Özgür Özel'e Saldıran Katilin Öğretmeninden Şok Sözler!
CHP Genel Başkanı Özgür Özel'e yapılan saldırının ardından saldırgan Selçuk Tengioğlu'nun geçmişi yeniden gündeme geldi. Tengioğlu'nun 2004 yılında işlediği vahşi cinayetler ve çocuklarının o dönemki öğretmeninin feryadı yürekleri dağladı.
Öğretmenden Evlat Katiline Sert Tepki
Selçuk Tengioğlu'nun 2004 yılında Hatay'ın İskenderun ilçesinde işlediği cinayetlerde kızı M.T. (15) ve oğlu B.T.’yi (17) öldürmüş, diğer kızı G.T.’yi (11) ise ağır yaralamıştı. Bu vahşetin ardından çocukların o dönemki öğretmenleri Gülşen Yazgül, sosyal medya hesabından yaptığı paylaşımla evlat katiline sert tepki gösterdi. Yazgül, paylaşımında şu ifadelere yer verdi:
“Müebbet hapis cezası almıştı ama serbest bırakılmış. Bu yaratığı kim saldı dışarı? Eşi de yoksulluktan değil, işkenceden kaçmıştı. O çocuklar huzur içinde yatsınlar.”
Gülşen Yazgül'ün bu sözleri, Selçuk Tengioğlu'nun geçmişte çocuklarına yaşattığı travmaları ve serbest bırakılmasının yarattığı infiali bir kez daha gözler önüne serdi.
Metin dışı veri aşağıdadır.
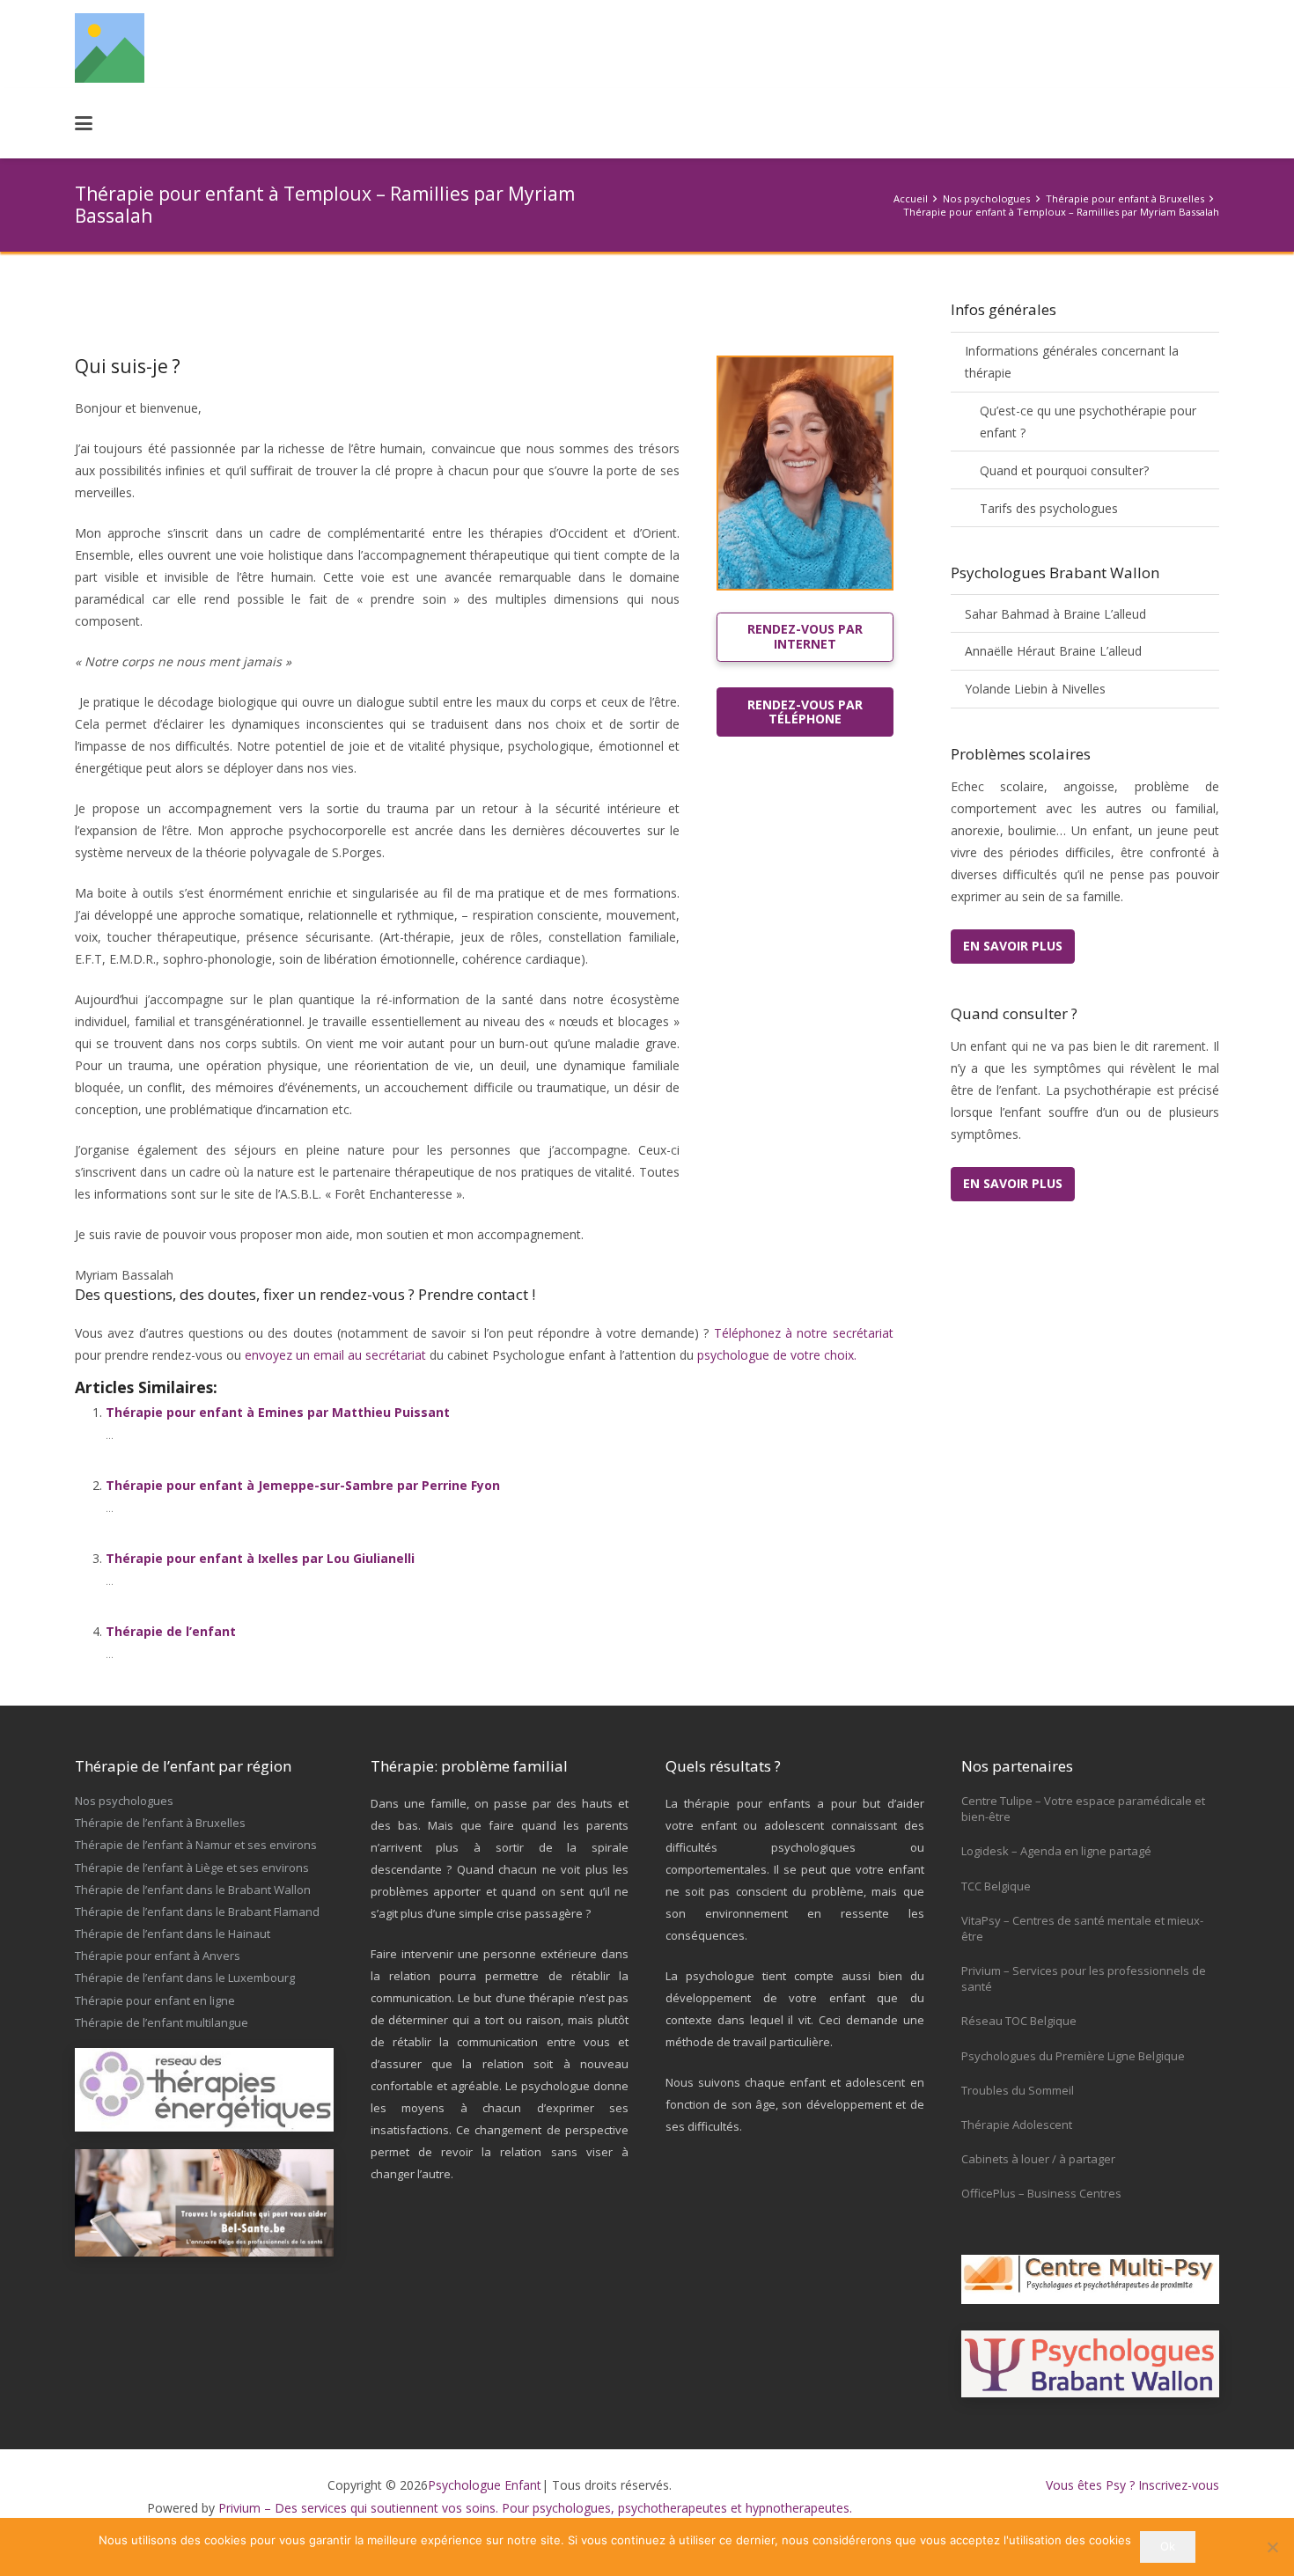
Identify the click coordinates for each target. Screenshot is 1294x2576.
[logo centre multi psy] (1090, 2280)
Çocukların Yaşadığı Zorluklar
Gülşen Yazgül, paylaşımında çocukların yaşadığı zorluklara da değinerek şunları kaydetti:
- Çocuklar sürekli şiddet görüyordu.
- Okulda sürekli tedirgindiler.
- Gelecekleri karartılmıştı.
Bu ifadeler, Selçuk Tengioğlu'nun sadece fiziksel değil, psikolojik olarak da çocuklarına büyük zararlar verdiğini ortaya koyuyor.
Türkiye'de Şiddet ve Ceza Hukuku Tartışmaları
Özgür Özel'e yapılan saldırı ve Selçuk Tengioğlu'nun geçmişi, Türkiye'de şiddet ve ceza hukuku tartışmalarını yeniden alevlendirdi. Kamuoyu, şiddet suçlarına verilen cezaların yetersizliğini ve suçluların erken tahliyesinin toplum için yarattığı tehlikeyi tartışıyor.
Bu tür olayların tekrar yaşanmaması için daha caydırıcı cezaların verilmesi ve ceza infaz sisteminin yeniden gözden geçirilmesi gerektiği vurgulanıyor. Ayrıca, aile içi şiddetin önlenmesi ve çocukların korunması için daha etkin mekanizmaların oluşturulması da büyük önem taşıyor.
Özgür Özel'e yapılan saldırı ve Selçuk Tengioğlu'nun geçmişi, toplumda derin bir infial yaratırken, şiddetin her türlüsüne karşı daha kararlı bir duruş sergilemek ve gerekli önlemleri almak için bir fırsat sunuyor. Bu tür olayların tekrar yaşanmaması için hep birlikte sorumluluk almalı ve gerekli adımları atmalıyız.